Contacts of the Alberta resident, as well as the health-care workers who cared for the patient, are being monitored for signs of illness, but to date there does not appear to have been onward transmission of the virus.
They have been offered the antiviral drug Tamiflu, which can be taken to prevent infection, as well as to treat it.
“None of them have symptoms and the risk of developing symptoms is extremely low,” said Dr. James Talbot, Alberta’s chief medical officer of health.
“Precautions for health-care staff were also taken as part of this individual’s hospital treatment.”
The Public Health Agency will be contacting passengers who were on the same flights as the Alberta traveller to check on their health.
But Dr. Gregory Taylor, Canada’s deputy chief public health officer, said it was unlikely transmission occurred on the planes.
Dr.
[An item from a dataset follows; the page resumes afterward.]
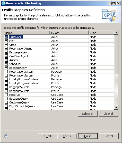Return with the Back button
The width and height of the screenshot is (122, 143).
coord(48,136)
Perry Kendall, B.C.’s chief medical officer, said the person spent about two-and-a-half hours in Vancouver International Airport waiting for the connecting flight and was there from about 12:30 p.m.-3 p.m. (PST).
He, too, suggested it was unlikely that the infected person transmitted the virus to others en route.
In fact, ’flu experts were viewing the event as interesting, and a useful reminder that international travel can spread infectious diseases around the globe.
But they weren’t unduly concerned.
“Every H5N1 case makes you nervous. But I don’t think it should be a cause for alarm,” said Dr. Allison McGeer, head of infection control at Toronto’s Mount Sinai Hospital.
“It’s good that people are watching for it,” she added.
“Brilliant that people identified the issue and made the diagnosis.”